In data analysis, the anova test is non-significant but sometimes while performing further post hoc test two group means are observed to be significantly different. At such condition how should i interpret the result?
You do post-hoc test only if the ANOVA is significant, not otherwise. Therefore your question is wrong. You should not do ad-hoc test if the ANOVA is not significant.
ANOVA and post-hoc tests are not testing the same thing from the data. So, you really cannot use the result of one to make a decision about the result of the other.
This is actually quite a complicated question to answer. It depends very much on the number of means you have and the type of post hoc test.
Not all post hoc tests require a significant omnibus F test. Some are designed to protect familywise Type one error only if the omnibus F test is statistically significant. The best known example of this is the Fisher LSD test. However, it is a poor test in that it doesn't fully protect Type I error with with more than three means. Other tests (probably the majority of common post hoc procedures) don't require a significant omnibus F test. A good example here is the Turkey HSD test, but one could include many others - notably the Holm, Hochberg and Hommel corrections. The Hochberg and Hommel corrections are particular good choices for pairwise post hoc tests (as they are among the most powerful options whilst also protecting Familywise error properly).
As to why it occurs, that's also quite subtle. As Blaine Tomkins mentioned they are not testing the same hypothesis. The omnibus test is testing the overall pattern for any deviations among the means. By restricting the hypotheses to pairwise differences you reduce the scope of the test. The more general scope of the omnibus test has less statistical power than the focused pairwise tests. This is a general principle - vague hypothesis tests have less statistical power than precise ones.

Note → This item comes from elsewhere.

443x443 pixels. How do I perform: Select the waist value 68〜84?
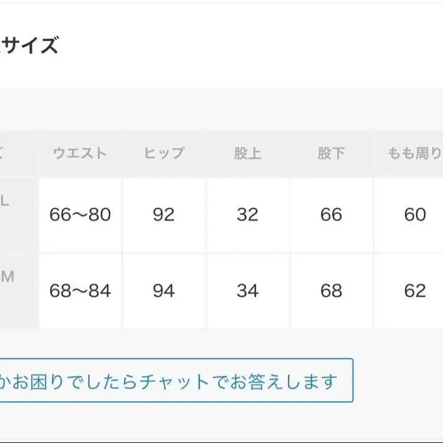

There is a section in my book Book Serious stats: A guide to advanced statistics for the behavi...
on this, but it should be covered in most advanced statistics texts. Many introductory texts however get this wrong and incorrectly state that out posts hoc tests must follow a significant omnibus F test.
What is the consequence of following this incorrect advice? Very simply there is a loss of statistical power if you use a test like Tukey's HSD only following a significant omnibus F test. If you use a test like Fisher's LSD you may be OK but it could also inflate Type I error rates (e.g., with more than 3 means).